The pharmaceutical industry in recent years has been undergoing many changes to fight off some of its main challenges, mostly related to parallel trading, counterfeit drugs and government price pressures. In 2007, Pfizer decided to adopt a new distribution model (direct-to-pharmacy, DTP) with the goal of being able to control more tightly the distribution process of its drugs by wholesalers. The DTP model meant wholesalers would simply become logistics service providers to drug manufacturers such as Pfizer, meaning they would face much tighter inventory controls. Many other manufacturers followed – Merck, GlaxoSmithKline, etc. – adopting at least a hybrid version of this model, achieving similar results. The main goal of this model, as self-proclaimed by Pfizer, was to be able to do what European regulation had failed to accomplish: put a stop to the impact parallel trading has on their profits and on the patients of local markets, mainly resulting in drug stock shortages in exporting countries.

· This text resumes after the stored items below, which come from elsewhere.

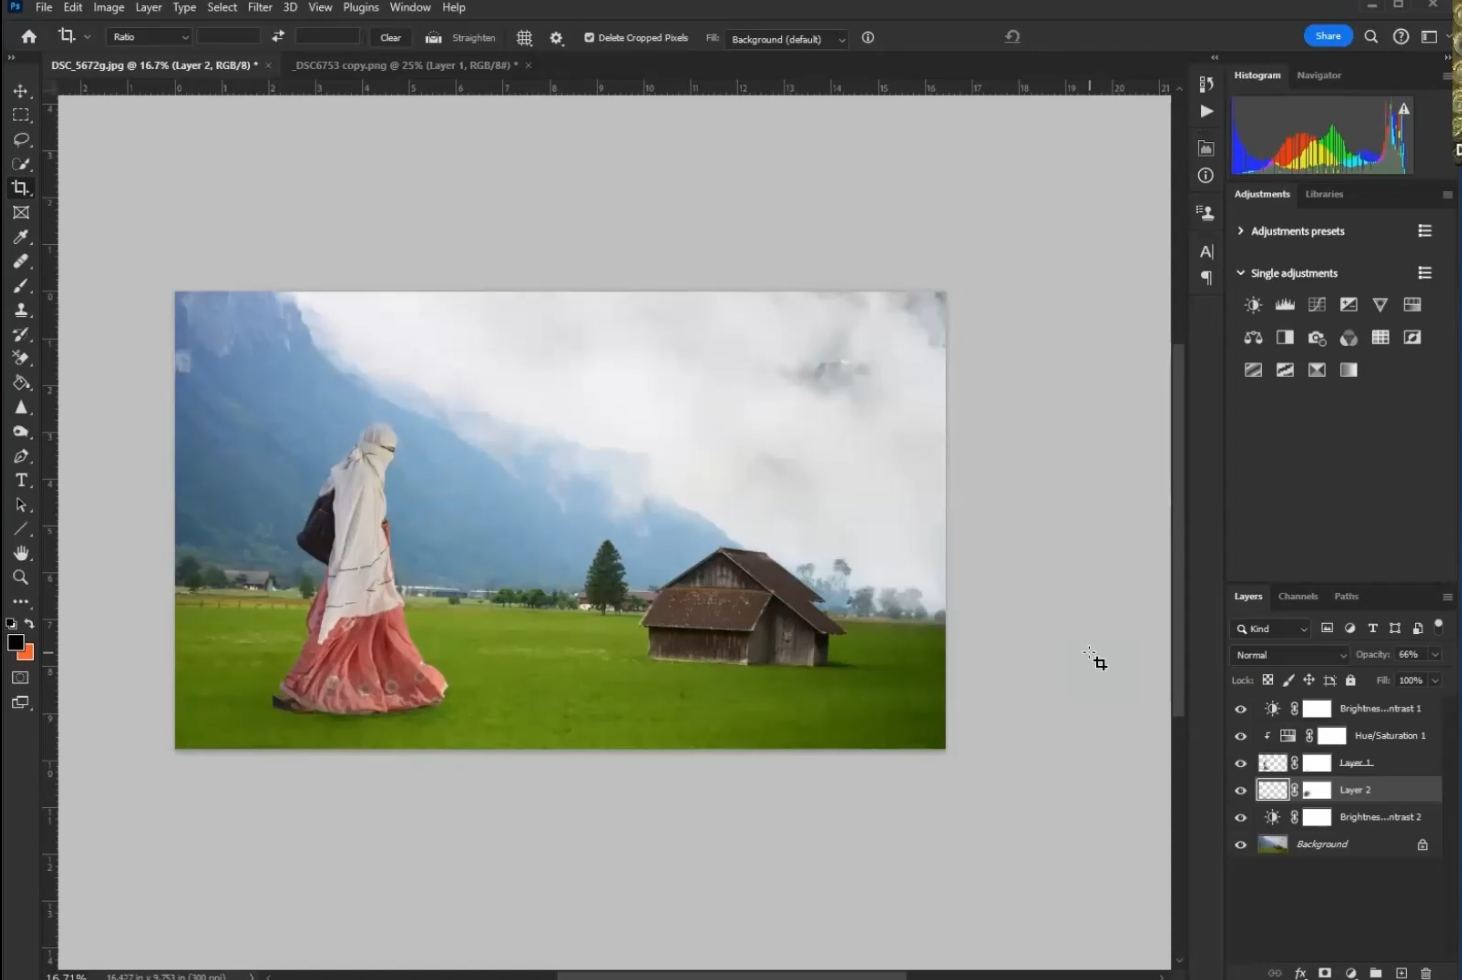Select the Move tool
This screenshot has width=1462, height=980.
(21, 91)
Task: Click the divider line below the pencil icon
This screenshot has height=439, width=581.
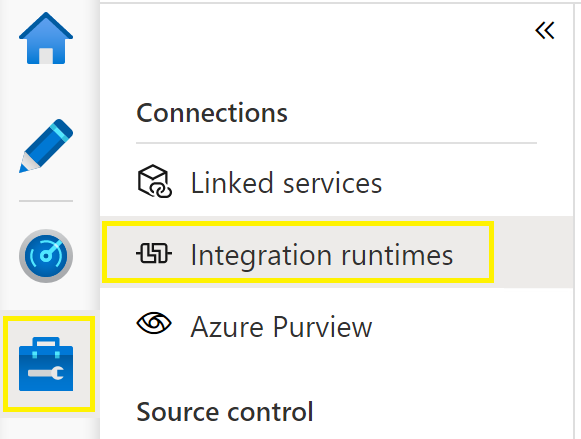Action: pos(46,201)
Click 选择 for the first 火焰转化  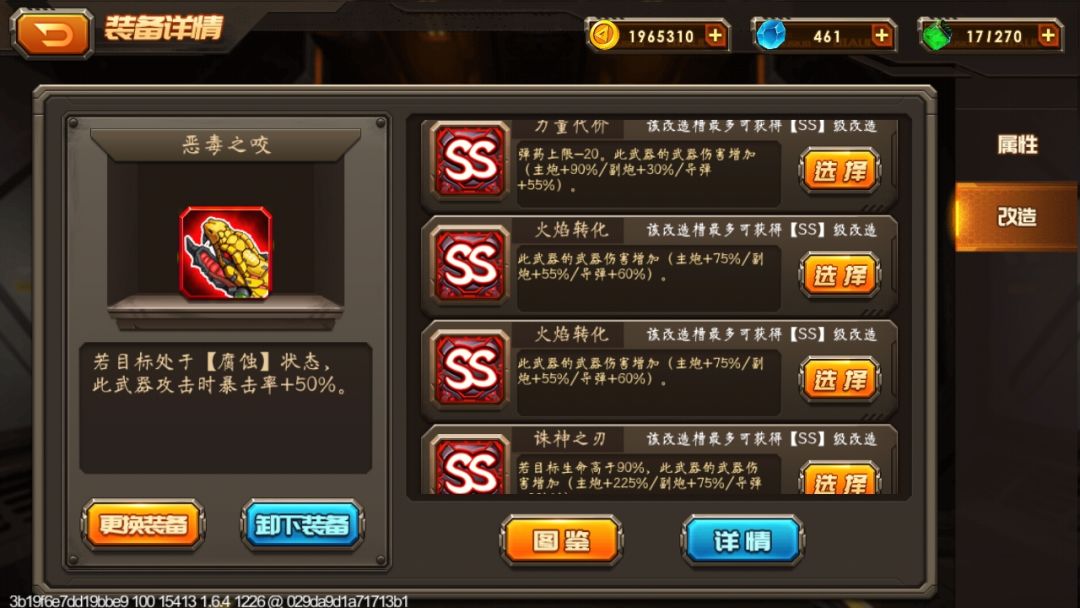click(x=840, y=275)
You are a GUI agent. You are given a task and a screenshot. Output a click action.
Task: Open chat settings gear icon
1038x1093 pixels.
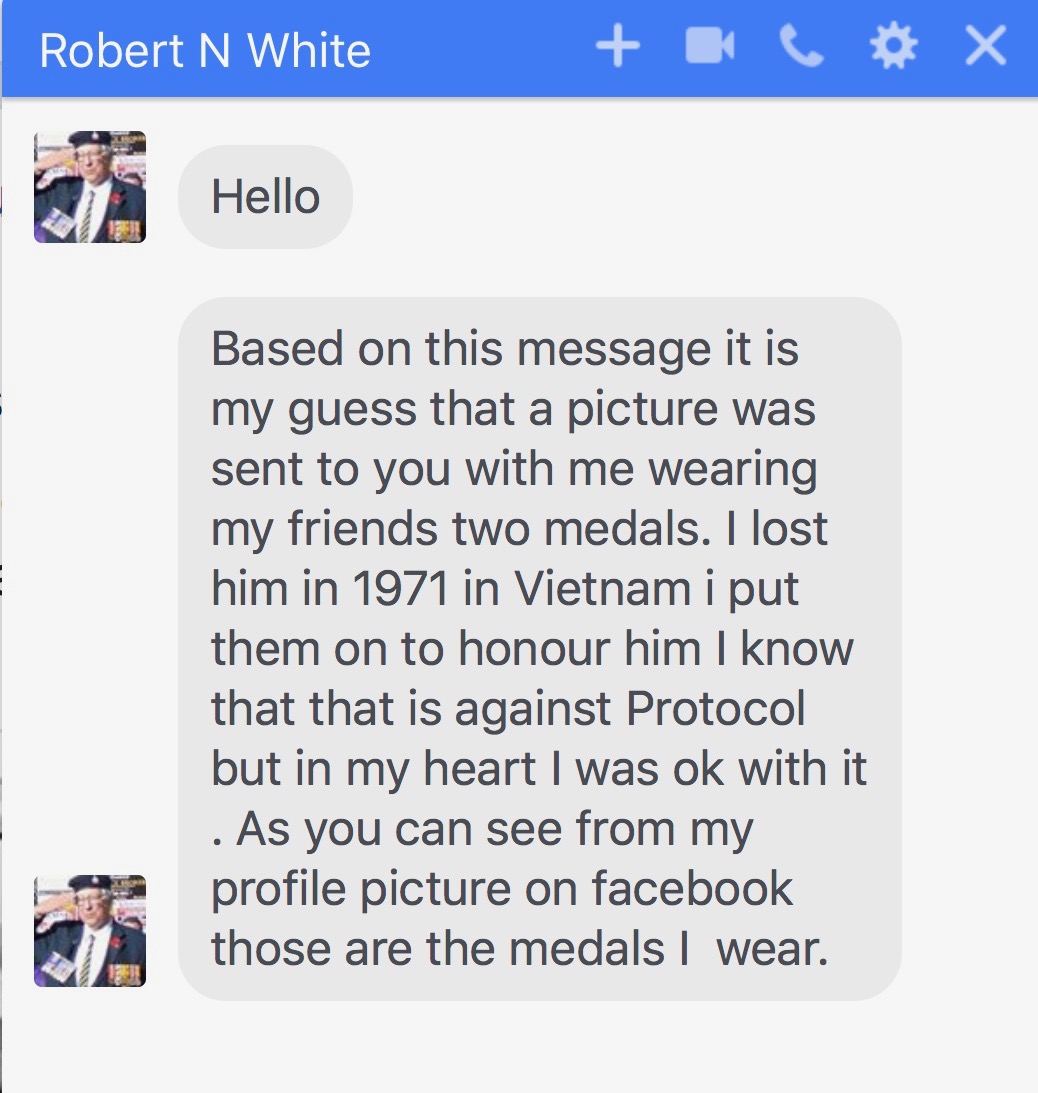[x=893, y=47]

What is parallel trading? It is a scheme used by wholesalers and pharmacies to benefit from the fact that in some countries drugs are cheaper to produce than in others. This arises from different dynamics of competition among countries (between manufacturers, wholesalers or pharmacies, the main players of this industry) in producing the drugs, the differences in exchange rates (e.g. a weaker pound means if Eurozone countries import the drugs they will have a relatively lower price) and the different regulations in place in the countries. Big pharma manufacturers want to prevent parallel trading so that they are able to continue price discriminating (e.g. charging the profit-maximizing price) for each individual country. This is only possible if parallel trading does not exist, since only then will a domestic market be “isolated” from the prices practiced elsewhere.
Opposing to the interests of big pharma manufacturers are the interests of the European citizens and of the European Commission. These stakeholders are likewise interested in halting parallel trading, given that it has resulted in drug shortages in exporting countries. Yet, they do not wish to accomplish this by a means which gives more power to manufacturers! They will want to do this by homogenising regulation among the EU markets (it is a single market after all!) to allow for a convergence of domestic competition dynamics and ensuing similarity in prices. This is, in fact, a sustainable way for regulators to ensure the fairness of pricing in this industry, as opposed to parallel trade. Leaving the correction of parallel trading solely in the hands of manufacturers will result in an incomplete solution that is designed to benefit the firms, not patients. If regulation and, consequently, dynamics of competition were similar across Europe, manufacturers would have no means of achieving this price discrimination and, perhaps most importantly, there would be a resource reallocation among the industry based only on production advantages (e.g. lower manufacturing price) by the most efficient manufacturers, and not “market inefficiencies”.
What is surprising, however, is that the case I am basing this discussion on is dated from 2009 yet European regulation has barely evolved since then. Why is there little to no evolution in terms of the homogenization of intra-EU regulation?
On a final note, and having acknowledged the irreplaceable role played by European institutions in correctly shaping the dynamics of this industry, I would like to reinforce that this need not equally apply to domestic governments. These governments play a fundamental role in subsidizing prices for patients, yet it is my belief that its role should be restricted whenever stepping outside this function. If EU regulation is in fact changed in a way to homogenize the European market, it is key that the local realities of individual countries do not disrupt the convergence of markets in this industry. Currently, both EU legislation and domestic governments still have a long road ahead before this is achieved.